Разумеется, Булгакову многое не нравилось в устройстве жизни при советской власти. Он критиковал, возмущался и бичевал, но при этом его нельзя назвать откровенным антисоветчиком. В огромном досье ОГПУ-НКВД среди прочих негативных высказываний писателя есть и такое: "Советский строй хороший, но глупый, как бывают люди с хорошим характером, но неумные".

Булгаков хотел честно работать и писать о стране Советов. Но власть в лице чиновников от искусства и руководителей культуры и литературы была резко настроена против Булгакова. В "Литературной энциклопедии" (1929) отмечалось, что революцию Булгаков воспринимал как "роковые яйца", из которых выходят огромных размеров гады, грозящие погубить всю страну. "Булгаков принял победу народа не с радостью, а с великой болью покорности… Булгаков – типичный выразитель тенденций "внутренней эмиграции"… Художественные достоинства? Куда там! "Юмор довольно дешевого газетчика".

Как видим, Булгаков развенчан полностью, но и далее, в 1951 году, согласно БСЭ, Булгаков "не наш", он "клеветнически изображал советскую действительность… идеализировал белогвардейцев… пьесу "Бег" Сталин охарактеризовал как "антисоветское явление"… ошибочные и во многом идейно-чуждые взгляды не дали Булгакову возможности глубоко и верно раскрыть и явления исторического прошлого – пьесы о Мольере и Пушкине…"

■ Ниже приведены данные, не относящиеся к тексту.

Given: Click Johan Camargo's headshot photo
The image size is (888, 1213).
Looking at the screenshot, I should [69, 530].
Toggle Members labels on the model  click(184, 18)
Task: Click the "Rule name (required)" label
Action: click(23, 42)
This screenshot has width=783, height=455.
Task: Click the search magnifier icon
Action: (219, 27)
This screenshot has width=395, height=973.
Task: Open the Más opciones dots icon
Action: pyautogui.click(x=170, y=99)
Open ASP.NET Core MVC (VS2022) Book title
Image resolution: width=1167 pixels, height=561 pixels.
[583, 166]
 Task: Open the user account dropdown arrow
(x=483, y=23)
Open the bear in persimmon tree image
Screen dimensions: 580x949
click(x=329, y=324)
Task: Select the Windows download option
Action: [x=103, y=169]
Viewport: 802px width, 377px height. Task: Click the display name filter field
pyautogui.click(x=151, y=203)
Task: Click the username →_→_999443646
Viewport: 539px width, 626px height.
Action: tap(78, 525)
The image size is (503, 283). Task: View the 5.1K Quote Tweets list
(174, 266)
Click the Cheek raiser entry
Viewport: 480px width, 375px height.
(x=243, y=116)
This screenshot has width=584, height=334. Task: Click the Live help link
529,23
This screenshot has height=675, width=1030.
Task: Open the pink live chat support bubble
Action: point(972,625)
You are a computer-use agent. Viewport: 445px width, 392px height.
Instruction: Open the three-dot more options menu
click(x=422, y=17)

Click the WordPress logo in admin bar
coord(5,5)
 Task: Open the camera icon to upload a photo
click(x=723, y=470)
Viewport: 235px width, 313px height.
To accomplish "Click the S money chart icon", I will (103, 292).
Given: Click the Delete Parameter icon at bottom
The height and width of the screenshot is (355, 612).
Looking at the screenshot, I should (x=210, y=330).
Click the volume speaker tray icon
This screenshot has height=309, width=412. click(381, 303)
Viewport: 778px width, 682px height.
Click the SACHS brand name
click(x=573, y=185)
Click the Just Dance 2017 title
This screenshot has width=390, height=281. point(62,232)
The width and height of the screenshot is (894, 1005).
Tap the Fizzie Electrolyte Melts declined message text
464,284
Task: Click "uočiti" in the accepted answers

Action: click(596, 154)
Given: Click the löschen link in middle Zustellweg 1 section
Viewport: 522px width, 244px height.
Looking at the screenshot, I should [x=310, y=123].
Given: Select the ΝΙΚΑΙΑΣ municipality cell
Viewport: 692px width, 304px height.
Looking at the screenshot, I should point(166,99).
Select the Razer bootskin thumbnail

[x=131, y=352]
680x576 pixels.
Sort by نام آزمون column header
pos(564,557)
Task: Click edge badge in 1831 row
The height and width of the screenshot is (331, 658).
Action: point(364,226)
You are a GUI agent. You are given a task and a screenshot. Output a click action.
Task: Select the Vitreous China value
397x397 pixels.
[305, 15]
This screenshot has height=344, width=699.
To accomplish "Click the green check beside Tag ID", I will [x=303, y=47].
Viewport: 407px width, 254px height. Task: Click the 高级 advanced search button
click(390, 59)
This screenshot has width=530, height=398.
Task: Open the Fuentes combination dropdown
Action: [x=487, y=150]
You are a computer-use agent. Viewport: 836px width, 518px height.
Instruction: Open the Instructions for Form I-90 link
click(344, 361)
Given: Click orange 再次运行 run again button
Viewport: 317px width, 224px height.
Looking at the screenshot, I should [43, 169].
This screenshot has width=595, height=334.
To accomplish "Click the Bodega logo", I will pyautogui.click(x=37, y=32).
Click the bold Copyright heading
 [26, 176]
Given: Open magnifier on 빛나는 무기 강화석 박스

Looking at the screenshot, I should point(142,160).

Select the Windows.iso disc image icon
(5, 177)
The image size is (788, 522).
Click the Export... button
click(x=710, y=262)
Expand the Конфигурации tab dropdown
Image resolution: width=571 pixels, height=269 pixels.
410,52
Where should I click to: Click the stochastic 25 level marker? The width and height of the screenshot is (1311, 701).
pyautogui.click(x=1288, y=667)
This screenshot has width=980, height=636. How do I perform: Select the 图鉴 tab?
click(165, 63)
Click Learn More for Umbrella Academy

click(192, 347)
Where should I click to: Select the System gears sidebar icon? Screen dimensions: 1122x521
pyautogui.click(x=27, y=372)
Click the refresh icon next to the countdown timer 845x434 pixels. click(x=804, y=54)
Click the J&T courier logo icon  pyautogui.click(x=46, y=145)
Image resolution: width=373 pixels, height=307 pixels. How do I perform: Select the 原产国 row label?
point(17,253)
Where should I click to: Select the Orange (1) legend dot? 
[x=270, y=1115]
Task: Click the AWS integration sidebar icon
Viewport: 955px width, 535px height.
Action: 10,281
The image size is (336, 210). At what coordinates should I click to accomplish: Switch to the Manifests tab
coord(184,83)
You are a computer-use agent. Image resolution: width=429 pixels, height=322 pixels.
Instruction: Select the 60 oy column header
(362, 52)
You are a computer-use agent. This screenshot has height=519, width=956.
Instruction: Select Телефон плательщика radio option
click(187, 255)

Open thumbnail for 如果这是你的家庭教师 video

Оставим в покое Пушкина, а что Мольер, в чем не разобрался Булгаков? "Поправки тянутся 5 лет, сил больше нет", – писал драматург по поводу "Кабалы святош" ("Мольер"). После выматывающих душу проволочек "Мольер" был поставлен и сыгран 7 раз и после статьи в "Правде" "Внешний блеск и фальшивое содержание" (9 марта 1936) был снят. Разгромной статье в "Правде" предшествовало письмо-донос функционера Керженцева на имя Сталина и Молотова о том, что "Мольер" – "это ловко скроенная пьеса в духе Дюма или Скриба, с эффектными театральными сценами, концовками, дуэлями, изменами, закулисными эпизодами, исповедями в католических храмах, заседаниями в подземелье членов "кабалы" в черных масках и т. п." А далее Керженцев задает вопрос: "А где же Мольер?" Мольер, выведенный Булгаковым, ему явно не нравится, ибо произносит крамольные реплики, вроде такой: "Всю жизнь я ему (королю) лизал шпоры и думал только одно? Не раздави… И вот все-таки раздавил… Я, быть может, Вам мало льстил? Я, быть может, мало ползал? Ваше величество, где же Вы найдете такого другого блюдолиза, как Мольер? Что я должен доказать, что я червь?" И эта сцена завершается возгласом: "Ненавижу бессудную тиранию!" (репертком исправил: "королевскую").

В конце письма-разбора Керженцев дает совет: "Поместить в "Правде" резкую редакционную статью о "Мольере" в духе моих замечаний…"

Так варились блюда на кухне, чтобы потчивать ими Булгакова.